From the line containing "568x360 pixels. How" down to the line containing "Click the Target label" in the records below, reproduce every line exactly, ends included, and omit all others.

_Records shown_.
◇ ◇ ◇ ◇ ◇ ◇ ◇

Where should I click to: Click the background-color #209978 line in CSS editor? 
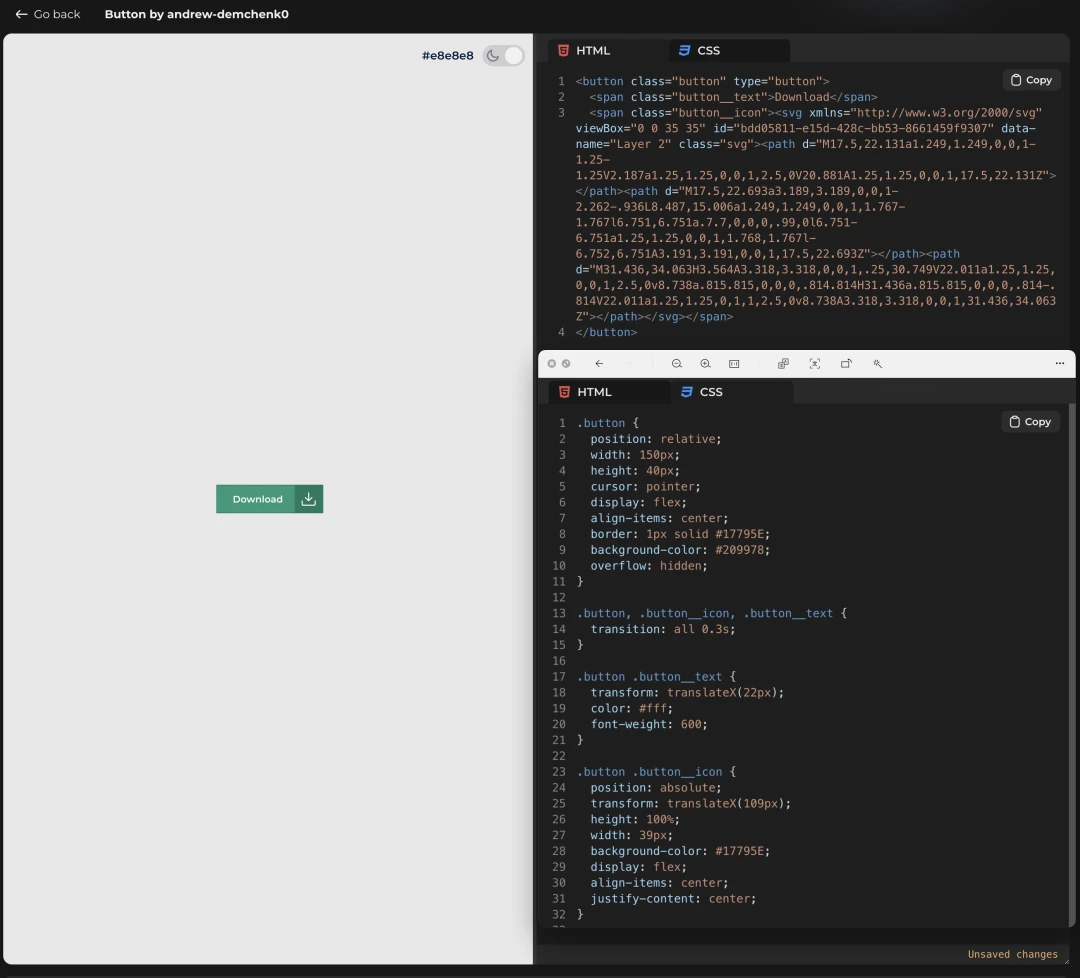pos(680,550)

◇ ◇ ◇ ◇ ◇ ◇ ◇

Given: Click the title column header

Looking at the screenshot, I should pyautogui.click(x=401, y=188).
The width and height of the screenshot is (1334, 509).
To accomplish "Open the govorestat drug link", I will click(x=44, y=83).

◇ ◇ ◇ ◇ ◇ ◇ ◇

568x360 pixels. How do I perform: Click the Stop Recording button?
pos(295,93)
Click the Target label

◇ ◇ ◇ ◇ ◇ ◇ ◇

_Answer to this exercise_.
568x360 pixels. How do I perform: Click the Stop Recording button?
pos(295,93)
Click the Target label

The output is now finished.